The family buried him on Sunday in an emotional funeral attended by thousands at the military cemetery in Kfar Saba, near Tel Aviv.
Zmira Saar, 65, a nurse, said she attended the funeral to honor Israel’s soldiers. “I came not because of this soldier but to show my pain and thanks to all the soldiers who gave their lives for us” in what she called “a no-choice war.” She said she felt “pain for the children and innocent people in Gaza,” and as a nurse, she said, “it is an ongoing pain” for all “the children that we bury here.”
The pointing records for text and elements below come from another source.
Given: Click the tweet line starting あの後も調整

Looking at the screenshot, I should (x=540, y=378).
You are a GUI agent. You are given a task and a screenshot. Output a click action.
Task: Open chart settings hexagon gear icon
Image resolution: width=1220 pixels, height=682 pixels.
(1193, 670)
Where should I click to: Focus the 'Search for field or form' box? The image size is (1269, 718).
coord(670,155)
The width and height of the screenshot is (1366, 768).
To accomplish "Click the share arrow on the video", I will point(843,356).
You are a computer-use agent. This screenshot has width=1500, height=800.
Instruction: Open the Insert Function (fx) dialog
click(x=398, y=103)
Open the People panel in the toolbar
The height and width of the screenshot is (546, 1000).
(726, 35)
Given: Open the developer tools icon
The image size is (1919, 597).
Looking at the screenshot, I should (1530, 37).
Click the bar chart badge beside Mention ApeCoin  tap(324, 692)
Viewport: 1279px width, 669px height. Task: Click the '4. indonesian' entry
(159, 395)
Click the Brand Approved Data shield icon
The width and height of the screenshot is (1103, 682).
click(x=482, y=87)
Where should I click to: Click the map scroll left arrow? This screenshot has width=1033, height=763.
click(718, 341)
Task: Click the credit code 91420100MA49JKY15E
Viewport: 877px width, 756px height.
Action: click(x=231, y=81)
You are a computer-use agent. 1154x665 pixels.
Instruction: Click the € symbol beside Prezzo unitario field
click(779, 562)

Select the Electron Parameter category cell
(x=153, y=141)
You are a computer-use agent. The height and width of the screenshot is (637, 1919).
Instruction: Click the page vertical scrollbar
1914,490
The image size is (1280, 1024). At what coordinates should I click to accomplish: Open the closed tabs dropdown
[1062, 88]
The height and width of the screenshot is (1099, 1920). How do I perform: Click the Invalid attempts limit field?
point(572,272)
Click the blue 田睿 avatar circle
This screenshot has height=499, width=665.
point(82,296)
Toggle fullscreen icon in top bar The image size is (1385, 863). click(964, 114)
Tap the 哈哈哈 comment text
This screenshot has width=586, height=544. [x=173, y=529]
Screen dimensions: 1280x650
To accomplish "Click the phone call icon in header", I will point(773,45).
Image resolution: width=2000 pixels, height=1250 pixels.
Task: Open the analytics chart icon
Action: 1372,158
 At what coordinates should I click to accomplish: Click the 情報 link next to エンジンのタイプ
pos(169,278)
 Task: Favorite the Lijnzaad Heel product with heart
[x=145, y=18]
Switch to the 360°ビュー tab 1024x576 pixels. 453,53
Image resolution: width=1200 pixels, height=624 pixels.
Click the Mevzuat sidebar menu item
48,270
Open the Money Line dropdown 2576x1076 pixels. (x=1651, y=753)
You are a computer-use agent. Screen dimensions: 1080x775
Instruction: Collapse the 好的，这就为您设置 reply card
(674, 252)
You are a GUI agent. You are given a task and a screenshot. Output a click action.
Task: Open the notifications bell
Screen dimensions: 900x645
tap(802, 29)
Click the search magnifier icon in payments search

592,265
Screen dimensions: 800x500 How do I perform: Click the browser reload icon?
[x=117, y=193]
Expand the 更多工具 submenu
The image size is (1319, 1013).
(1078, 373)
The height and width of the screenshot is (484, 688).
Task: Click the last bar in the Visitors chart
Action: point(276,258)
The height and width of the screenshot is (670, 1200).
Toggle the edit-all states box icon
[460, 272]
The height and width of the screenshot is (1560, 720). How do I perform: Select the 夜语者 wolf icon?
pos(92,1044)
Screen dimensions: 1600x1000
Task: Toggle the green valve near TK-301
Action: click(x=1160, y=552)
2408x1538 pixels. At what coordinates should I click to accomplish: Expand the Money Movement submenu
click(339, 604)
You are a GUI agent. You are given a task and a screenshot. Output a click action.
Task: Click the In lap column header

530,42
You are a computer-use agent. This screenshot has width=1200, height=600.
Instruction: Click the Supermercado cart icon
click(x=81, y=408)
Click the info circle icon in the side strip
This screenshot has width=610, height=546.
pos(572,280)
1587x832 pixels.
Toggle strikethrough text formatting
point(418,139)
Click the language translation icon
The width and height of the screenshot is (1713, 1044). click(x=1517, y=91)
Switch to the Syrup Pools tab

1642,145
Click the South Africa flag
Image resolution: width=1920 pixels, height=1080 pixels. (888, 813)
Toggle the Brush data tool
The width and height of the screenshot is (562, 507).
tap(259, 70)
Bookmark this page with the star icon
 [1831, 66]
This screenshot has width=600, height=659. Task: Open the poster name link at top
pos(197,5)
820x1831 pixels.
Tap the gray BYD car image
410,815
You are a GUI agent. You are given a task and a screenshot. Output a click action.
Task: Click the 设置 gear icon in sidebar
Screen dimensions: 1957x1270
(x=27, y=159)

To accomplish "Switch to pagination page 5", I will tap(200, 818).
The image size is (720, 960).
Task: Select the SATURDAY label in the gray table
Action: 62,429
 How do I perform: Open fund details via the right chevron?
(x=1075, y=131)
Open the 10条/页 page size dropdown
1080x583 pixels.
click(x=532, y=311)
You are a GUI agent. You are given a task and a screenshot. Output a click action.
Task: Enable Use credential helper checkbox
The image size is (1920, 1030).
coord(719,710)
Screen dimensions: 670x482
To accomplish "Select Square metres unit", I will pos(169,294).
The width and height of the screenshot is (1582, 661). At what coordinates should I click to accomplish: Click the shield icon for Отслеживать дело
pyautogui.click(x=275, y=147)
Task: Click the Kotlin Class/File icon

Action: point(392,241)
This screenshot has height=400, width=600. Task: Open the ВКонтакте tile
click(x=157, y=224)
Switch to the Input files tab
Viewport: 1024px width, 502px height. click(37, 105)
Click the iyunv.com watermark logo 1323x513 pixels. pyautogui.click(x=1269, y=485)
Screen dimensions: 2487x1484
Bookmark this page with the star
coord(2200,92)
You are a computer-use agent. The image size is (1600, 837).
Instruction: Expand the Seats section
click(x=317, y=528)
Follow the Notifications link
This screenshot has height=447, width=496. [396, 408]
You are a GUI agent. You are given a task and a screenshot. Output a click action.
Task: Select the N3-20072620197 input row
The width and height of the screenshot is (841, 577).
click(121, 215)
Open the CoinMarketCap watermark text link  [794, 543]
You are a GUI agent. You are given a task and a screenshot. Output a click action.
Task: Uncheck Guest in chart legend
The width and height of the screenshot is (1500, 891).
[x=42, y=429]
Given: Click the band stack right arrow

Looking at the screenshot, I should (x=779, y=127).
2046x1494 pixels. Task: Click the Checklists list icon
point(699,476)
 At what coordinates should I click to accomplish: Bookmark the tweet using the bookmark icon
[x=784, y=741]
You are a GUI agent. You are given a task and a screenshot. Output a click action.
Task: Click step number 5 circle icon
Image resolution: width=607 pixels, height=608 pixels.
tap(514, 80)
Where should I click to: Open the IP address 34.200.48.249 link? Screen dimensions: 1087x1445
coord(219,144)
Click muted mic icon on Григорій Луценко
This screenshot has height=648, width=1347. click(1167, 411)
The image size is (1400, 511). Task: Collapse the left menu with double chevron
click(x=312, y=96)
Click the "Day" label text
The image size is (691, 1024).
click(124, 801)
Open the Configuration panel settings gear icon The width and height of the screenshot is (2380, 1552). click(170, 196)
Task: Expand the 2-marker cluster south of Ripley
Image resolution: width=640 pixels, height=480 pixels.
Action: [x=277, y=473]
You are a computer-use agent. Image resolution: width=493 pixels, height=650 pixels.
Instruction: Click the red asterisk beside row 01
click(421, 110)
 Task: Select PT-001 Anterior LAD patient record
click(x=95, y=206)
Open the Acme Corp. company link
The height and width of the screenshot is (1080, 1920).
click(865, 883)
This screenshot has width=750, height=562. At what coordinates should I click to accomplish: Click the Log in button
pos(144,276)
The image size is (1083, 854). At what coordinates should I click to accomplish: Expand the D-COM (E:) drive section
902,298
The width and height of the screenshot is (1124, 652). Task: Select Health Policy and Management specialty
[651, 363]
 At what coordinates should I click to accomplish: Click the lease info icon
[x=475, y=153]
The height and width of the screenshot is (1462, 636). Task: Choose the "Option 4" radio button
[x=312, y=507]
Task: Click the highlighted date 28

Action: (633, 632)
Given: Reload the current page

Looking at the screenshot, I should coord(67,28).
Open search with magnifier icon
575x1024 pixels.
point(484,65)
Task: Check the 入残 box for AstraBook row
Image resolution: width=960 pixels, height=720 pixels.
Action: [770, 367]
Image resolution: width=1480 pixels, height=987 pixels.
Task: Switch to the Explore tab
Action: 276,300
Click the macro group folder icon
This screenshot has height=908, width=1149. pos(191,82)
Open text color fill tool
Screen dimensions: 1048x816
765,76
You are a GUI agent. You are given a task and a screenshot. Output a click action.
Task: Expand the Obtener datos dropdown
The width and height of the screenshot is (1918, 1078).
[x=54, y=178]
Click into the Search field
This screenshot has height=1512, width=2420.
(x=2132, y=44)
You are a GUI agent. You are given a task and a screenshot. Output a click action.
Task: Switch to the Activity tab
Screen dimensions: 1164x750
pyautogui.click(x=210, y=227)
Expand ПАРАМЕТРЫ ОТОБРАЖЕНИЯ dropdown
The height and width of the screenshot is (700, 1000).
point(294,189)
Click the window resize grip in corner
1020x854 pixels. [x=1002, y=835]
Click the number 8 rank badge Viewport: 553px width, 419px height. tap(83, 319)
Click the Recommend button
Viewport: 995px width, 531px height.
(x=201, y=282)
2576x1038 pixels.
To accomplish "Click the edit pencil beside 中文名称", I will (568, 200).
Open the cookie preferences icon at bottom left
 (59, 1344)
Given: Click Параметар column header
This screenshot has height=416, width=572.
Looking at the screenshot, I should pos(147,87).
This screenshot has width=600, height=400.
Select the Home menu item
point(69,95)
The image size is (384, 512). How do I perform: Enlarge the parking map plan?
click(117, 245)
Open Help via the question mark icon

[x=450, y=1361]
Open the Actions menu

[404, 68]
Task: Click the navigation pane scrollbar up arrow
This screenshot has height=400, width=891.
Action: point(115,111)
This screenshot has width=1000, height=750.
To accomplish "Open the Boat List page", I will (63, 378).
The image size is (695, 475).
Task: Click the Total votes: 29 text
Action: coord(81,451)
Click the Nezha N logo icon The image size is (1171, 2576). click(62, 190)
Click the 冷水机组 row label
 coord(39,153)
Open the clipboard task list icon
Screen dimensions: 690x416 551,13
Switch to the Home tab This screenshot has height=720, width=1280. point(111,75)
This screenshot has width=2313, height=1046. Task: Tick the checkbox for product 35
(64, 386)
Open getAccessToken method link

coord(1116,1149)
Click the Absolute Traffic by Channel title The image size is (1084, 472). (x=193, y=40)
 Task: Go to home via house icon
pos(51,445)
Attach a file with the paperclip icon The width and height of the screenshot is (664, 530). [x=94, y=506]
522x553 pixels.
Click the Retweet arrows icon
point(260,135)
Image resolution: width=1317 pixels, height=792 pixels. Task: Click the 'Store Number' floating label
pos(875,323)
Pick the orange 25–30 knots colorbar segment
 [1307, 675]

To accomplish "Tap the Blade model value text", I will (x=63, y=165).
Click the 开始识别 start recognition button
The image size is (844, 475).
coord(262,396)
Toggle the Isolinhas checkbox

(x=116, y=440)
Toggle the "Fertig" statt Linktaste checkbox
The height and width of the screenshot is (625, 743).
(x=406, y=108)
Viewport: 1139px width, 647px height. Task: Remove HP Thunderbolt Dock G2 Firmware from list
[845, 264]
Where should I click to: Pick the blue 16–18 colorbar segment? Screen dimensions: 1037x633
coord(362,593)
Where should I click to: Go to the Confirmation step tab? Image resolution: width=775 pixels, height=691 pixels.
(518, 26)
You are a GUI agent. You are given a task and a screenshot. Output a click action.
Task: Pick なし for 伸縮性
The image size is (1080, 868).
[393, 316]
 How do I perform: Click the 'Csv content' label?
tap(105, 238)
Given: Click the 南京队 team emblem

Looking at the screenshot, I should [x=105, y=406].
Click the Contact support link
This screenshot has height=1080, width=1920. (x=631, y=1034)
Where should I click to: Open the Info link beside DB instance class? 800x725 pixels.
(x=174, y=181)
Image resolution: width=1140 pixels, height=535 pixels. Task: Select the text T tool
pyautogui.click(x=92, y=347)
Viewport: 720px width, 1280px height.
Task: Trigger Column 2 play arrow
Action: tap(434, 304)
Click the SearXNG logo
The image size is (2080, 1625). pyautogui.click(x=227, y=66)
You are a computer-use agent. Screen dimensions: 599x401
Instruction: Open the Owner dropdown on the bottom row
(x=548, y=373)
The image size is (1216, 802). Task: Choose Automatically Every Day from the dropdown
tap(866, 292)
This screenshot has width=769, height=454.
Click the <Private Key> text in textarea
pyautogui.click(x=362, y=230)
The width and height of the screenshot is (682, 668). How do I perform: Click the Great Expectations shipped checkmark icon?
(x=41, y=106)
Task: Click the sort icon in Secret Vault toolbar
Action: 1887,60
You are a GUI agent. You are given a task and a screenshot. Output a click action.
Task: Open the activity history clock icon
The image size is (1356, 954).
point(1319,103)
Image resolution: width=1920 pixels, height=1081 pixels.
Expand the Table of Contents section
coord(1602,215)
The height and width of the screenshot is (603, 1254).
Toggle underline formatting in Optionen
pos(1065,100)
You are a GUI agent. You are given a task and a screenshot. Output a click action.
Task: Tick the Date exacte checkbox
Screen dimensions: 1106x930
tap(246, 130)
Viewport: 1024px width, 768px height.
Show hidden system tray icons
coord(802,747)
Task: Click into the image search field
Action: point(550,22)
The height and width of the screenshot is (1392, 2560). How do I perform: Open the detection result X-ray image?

Hamas’s military wing, while taking responsibility for the operation, said Saturday that it had no information about the lieutenant and had lost contact with its squad, suggesting that all involved were dead.
Lieutenant Goldin is a relative of Mr. Yaalon, the defense minister. Mr. Yaalon’s grandfather and the grandmother of the lieutenant’s father were brother and sister. Mr. Yaalon lectured at Lieutenant Goldin’s school.
Israel’s military censor had blocked publication of that detail of their family relationship until the death was announced Sunday, concerned that Hamas might try to profit from that knowledge. International journalists must agree in writing to comply with the censorship system to work in Jerusalem; Friday was the first time in more than six years that the censor had contacted The New York Times.
Later Sunday, Mr. Yaalon posted on Twitter in Hebrew: “Hadar Goldin of blessed memory was a member of my family. I have known him since he was born. He and I.D.F. fighters who fell went to battle to return the quiet and the security to Israel. I embrace the families.”